Requirements: Copy out word for word the lines of the material below, starting at the line that contains "行业新闻 (96, 677)" and ending at the line that contains "监控安装 (319, 811)", both included. Give only those lines.

Source material:
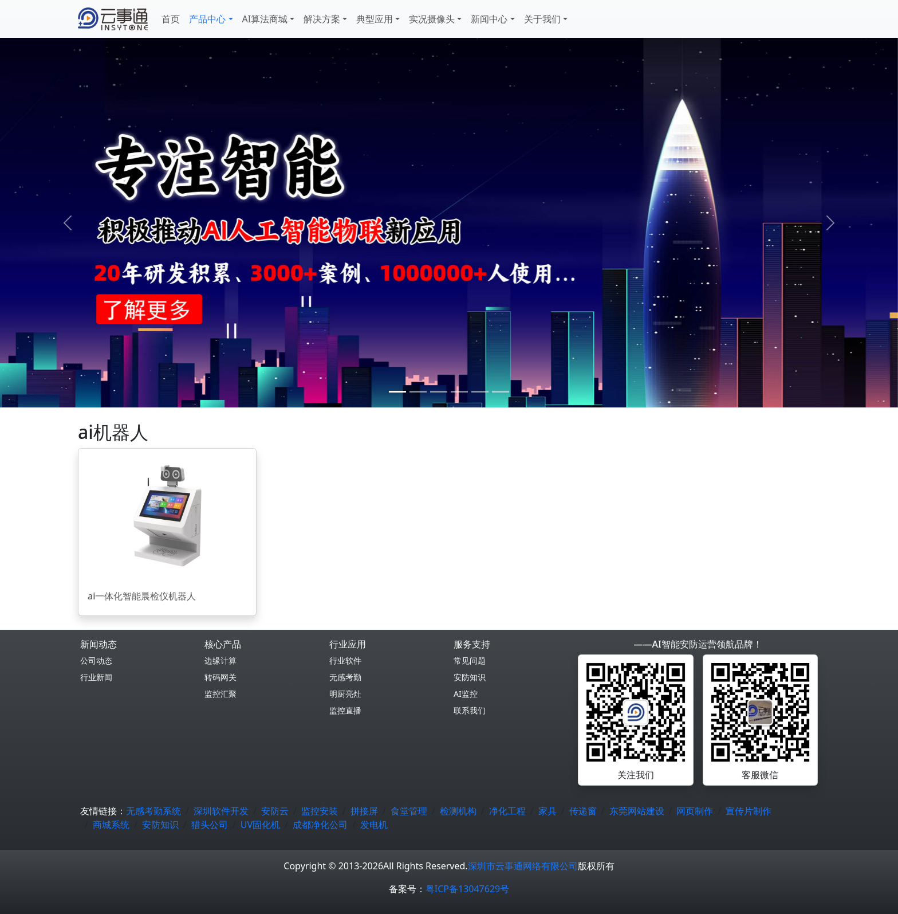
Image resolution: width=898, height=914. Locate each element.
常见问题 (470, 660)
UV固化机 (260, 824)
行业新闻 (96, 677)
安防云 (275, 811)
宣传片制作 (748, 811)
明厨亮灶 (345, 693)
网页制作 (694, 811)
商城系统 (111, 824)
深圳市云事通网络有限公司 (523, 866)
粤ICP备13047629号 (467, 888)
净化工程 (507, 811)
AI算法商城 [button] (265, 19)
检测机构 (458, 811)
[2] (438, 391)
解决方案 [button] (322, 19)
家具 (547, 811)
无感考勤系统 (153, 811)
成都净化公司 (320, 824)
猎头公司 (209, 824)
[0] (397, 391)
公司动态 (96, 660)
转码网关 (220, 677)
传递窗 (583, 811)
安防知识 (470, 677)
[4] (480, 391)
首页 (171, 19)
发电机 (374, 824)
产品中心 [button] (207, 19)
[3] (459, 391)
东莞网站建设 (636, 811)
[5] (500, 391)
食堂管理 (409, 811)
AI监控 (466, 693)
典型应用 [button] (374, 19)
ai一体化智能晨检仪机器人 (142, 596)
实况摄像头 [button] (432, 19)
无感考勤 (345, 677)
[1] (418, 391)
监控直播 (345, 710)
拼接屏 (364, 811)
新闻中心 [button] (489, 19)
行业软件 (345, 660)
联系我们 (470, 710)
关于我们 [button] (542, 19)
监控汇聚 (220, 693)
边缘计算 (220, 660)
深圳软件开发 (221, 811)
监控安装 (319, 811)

---

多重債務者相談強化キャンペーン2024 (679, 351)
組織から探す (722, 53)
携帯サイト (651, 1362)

...

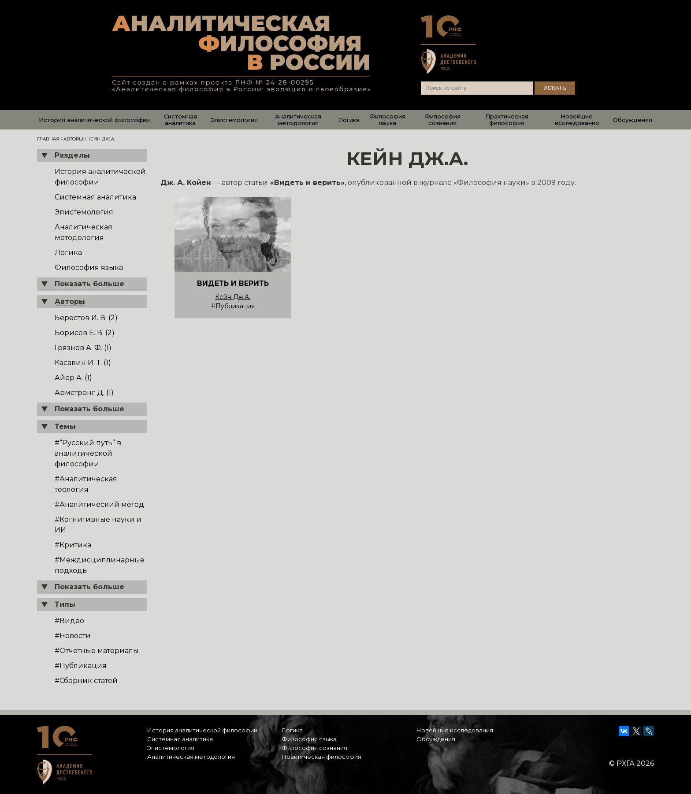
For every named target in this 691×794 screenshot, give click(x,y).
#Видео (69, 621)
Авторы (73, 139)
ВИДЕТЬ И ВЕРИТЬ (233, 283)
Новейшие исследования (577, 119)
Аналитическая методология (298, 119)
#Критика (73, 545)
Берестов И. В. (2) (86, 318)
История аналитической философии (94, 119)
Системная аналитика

Exercise result:
行业新闻 (96, 677)
安防云 (275, 811)
宣传片制作 (748, 811)
明厨亮灶 (345, 693)
网页制作 (694, 811)
商城系统 (111, 824)
深圳市云事通网络有限公司 (523, 866)
粤ICP备13047629号 (467, 888)
净化工程 (507, 811)
AI算法商城 [button] (265, 19)
检测机构 (458, 811)
[2] (438, 391)
解决方案 [button] (322, 19)
家具 (547, 811)
无感考勤系统 (153, 811)
成都净化公司 (320, 824)
猎头公司 (209, 824)
[0] (397, 391)
公司动态 (96, 660)
转码网关 (220, 677)
传递窗 (583, 811)
安防知识 (470, 677)
[4] (480, 391)
首页 (171, 19)
发电机 (374, 824)
产品中心 [button] (207, 19)
[3] (459, 391)
东莞网站建设 (636, 811)
[5] (500, 391)
食堂管理 (409, 811)
AI监控 (466, 693)
典型应用 [button] (374, 19)
ai一体化智能晨检仪机器人 (142, 596)
实况摄像头 [button] (432, 19)
无感考勤 (345, 677)
[1] (418, 391)
监控直播 (345, 710)
拼接屏 (364, 811)
新闻中心 [button] (489, 19)
行业软件 (345, 660)
联系我们 (470, 710)
关于我们 [button] (542, 19)
监控汇聚 (220, 693)
边缘计算 (220, 660)
深圳软件开发 (221, 811)
监控安装 (319, 811)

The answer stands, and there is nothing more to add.